In all cluster configurations, the master works as job tracker and name node, while the slaves work as data nodes and task trackers.

FUB Hadoop 2-slaves cluster

  • 1 master, 2 slaves (FUB machines)
  • Network: Gigabit Ethernet

EC2 Hadoop X-slaves cluster

  • 1 master, X slaves (EC2 c1.medium instances)

Test Procedure

We used LDIF version 0.5 both for the in-memory, TDB and Hadoop tests.

Single machine tests

For each single machine test, we applied the following procedure:

  1. Clear Operating System caches
     echo 2 > /proc/sys/vm/drop_caches 
  2. Run test
     java -server -Xmx20G -jar ldif-single-machine.jar 

Hadoop tests

For each distributed test, we applied the following procedure:

  1. Launch a master instance w/ EBS containing input data attached
  2. Launch slave instances
  3. Init the cluster (connect via SSH, clear all temporary data, format HDFS, run start-all)
  4. Upload input data into HDFS (from EBS)
  5. Run integration
Details about the Hadoop cluster configurations are available at this page.

Results

The following table summarizes the LDIF run times for the different dataset sizes.

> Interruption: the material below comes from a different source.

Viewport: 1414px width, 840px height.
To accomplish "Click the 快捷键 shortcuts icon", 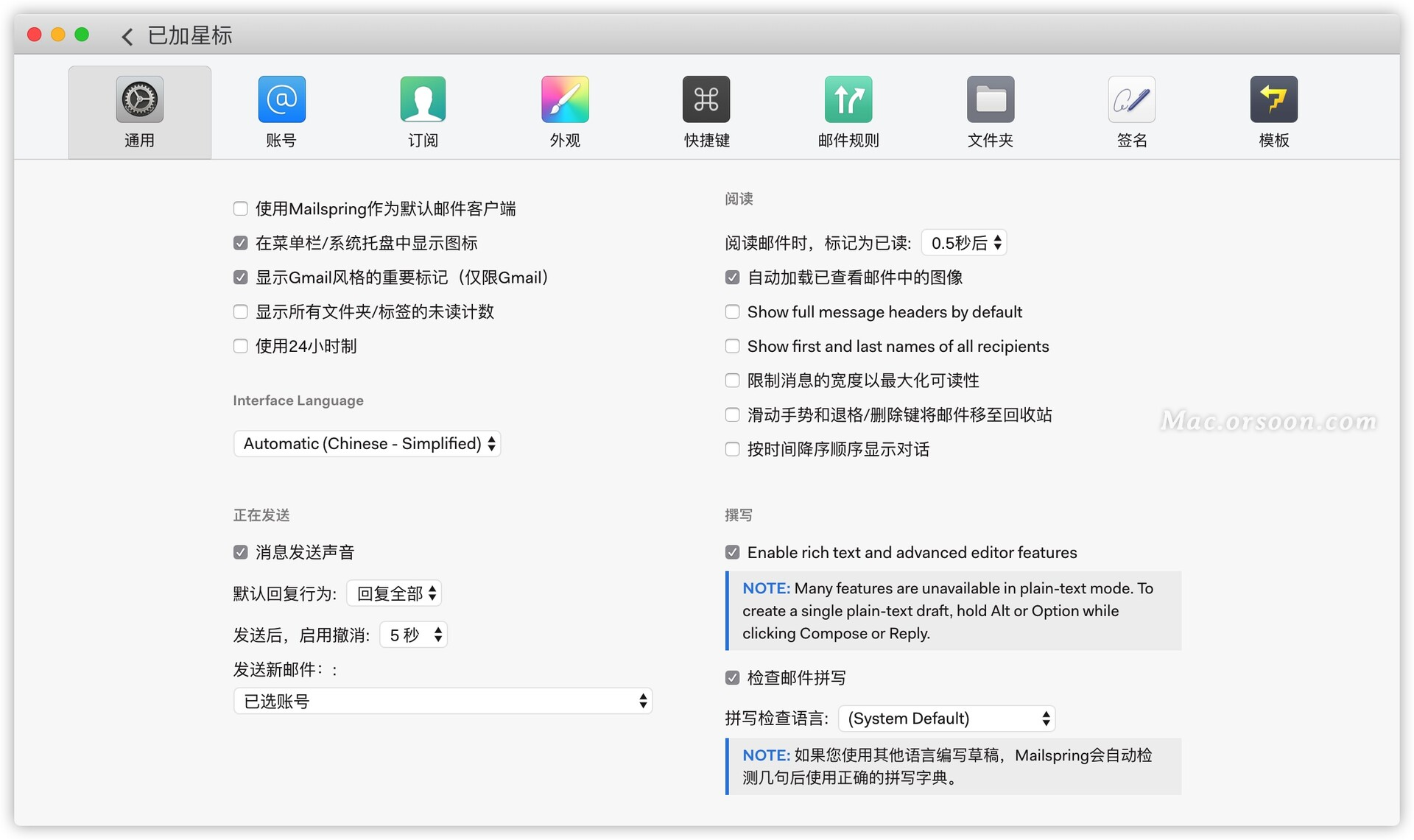I will pyautogui.click(x=706, y=110).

The overall run time is split according to the different processing steps of the integration process.

25M run times

Phase In-memory TDB Hadoop FUB 2-slaves
Load and build entities for R2R 186.3 s 1334 s 688 s
R2R data translation 116.4 s 85 s 87 s
Build entities for Silk 12.9 s 139 s 225 s
Silk identity resolution 72.6 s 213 s 216 s
URIs rewriting 16.2 s 15 s 427 s
Overall execution 6.7 min 29.7 min 27.4 min

100M run times

Phase In-memory TDB Hadoop FUB 2-slaves
Load and build entities for R2R 822 s 7014 s 3112 s
R2R data translation 744 s 607 s 165 s
Build entities for Silk 81 s 806 s 405 s
Silk identity resolution 772 s 4656 s 544 s
URIs rewriting 113 s 118 s 1056 s
Overall execution 42.2 min 220 min 88 min

150M run times

Phase In-memory TDB Hadoop FUB 2-slaves
Load and build entities for R2R Out of Memory 13776 s 3830 s
R2R data translation - 1206 s 170 s
Build entities for Silk - 847 s 380 s
Silk identity resolution - 5328 s 688 s
URIs rewriting - 173 s 1235 s
Overall execution - 355 min 105 min

300M run times

Phase In-memory TDB Hadoop FUB 2-slaves
Load and build entities for R2R Out of Memory 22870 s 6070 s
R2R data translation - 1203 s 179 s
Build entities for Silk - 1006 s 436 s
Silk identity resolution - 8392 s 1022 s
URIs rewriting - 176 s 1232 s
Overall execution - 560 min 148 min
Phase Hadoop EC2 8-slaves Hadoop EC2 16-slaves Hadoop EC2 32-slaves
Load and build entities for R2R 7933 s 4647 s 2382 s
R2R data translation 297 s 173 s 114 s
Build entities for Silk 646 s 421 s 324 s
Silk identity resolution 1546 s 932 s 580 s
URIs rewriting 2174 s 1430 s 1085 s
Overall execution 209 min 126 min 75 min

3690M run times

Phase Hadoop FUB 2-slaves
(format: hh:mm:ss)
Load and build entities for R2R 9:34:44
R2R data translation 15:22
Build entities for Silk 51:12
Silk identity resolution 15:27:52
Find sameAs URI sets 1:44:24
URIs rewriting 1:45:29
Overall execution 29:09:03



[1] According to this article, c1.medium instances with 5 ECU are observed to run as 2 of 4 cores of an Intel E5410 processor (4 cores, 2.33 GhZ).